Start SUPPLIED DATA

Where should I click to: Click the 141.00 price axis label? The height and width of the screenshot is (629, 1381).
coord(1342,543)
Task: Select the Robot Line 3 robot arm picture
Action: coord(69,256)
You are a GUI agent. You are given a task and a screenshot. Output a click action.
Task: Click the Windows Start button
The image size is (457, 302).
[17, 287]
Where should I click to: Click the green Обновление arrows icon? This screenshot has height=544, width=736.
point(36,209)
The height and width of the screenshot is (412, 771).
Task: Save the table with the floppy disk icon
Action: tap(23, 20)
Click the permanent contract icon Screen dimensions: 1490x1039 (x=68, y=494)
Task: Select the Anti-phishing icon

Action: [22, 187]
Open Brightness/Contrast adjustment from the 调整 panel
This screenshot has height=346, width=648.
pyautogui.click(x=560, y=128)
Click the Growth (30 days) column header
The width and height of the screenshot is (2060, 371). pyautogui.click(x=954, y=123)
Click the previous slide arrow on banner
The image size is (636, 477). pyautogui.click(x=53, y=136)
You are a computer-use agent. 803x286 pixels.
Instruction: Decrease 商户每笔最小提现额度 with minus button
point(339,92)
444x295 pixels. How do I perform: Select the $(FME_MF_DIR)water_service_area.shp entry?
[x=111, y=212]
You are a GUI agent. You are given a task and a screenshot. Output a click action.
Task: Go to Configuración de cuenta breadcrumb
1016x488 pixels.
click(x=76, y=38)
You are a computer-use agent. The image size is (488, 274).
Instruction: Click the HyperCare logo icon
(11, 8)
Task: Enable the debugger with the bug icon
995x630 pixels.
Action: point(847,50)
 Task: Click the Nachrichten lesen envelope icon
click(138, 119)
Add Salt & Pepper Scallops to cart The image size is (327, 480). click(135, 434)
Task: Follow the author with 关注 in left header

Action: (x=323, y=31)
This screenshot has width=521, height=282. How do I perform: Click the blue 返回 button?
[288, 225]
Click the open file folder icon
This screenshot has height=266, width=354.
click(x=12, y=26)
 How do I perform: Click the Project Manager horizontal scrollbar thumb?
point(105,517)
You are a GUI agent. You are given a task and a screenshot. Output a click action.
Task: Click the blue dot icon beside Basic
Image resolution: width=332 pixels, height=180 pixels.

End SUPPLIED DATA

## DIRECTIONS:
How many lines in the items above contain the string "size"? Reply with the number only.

## RESULT FOR THIS EXERCISE:
4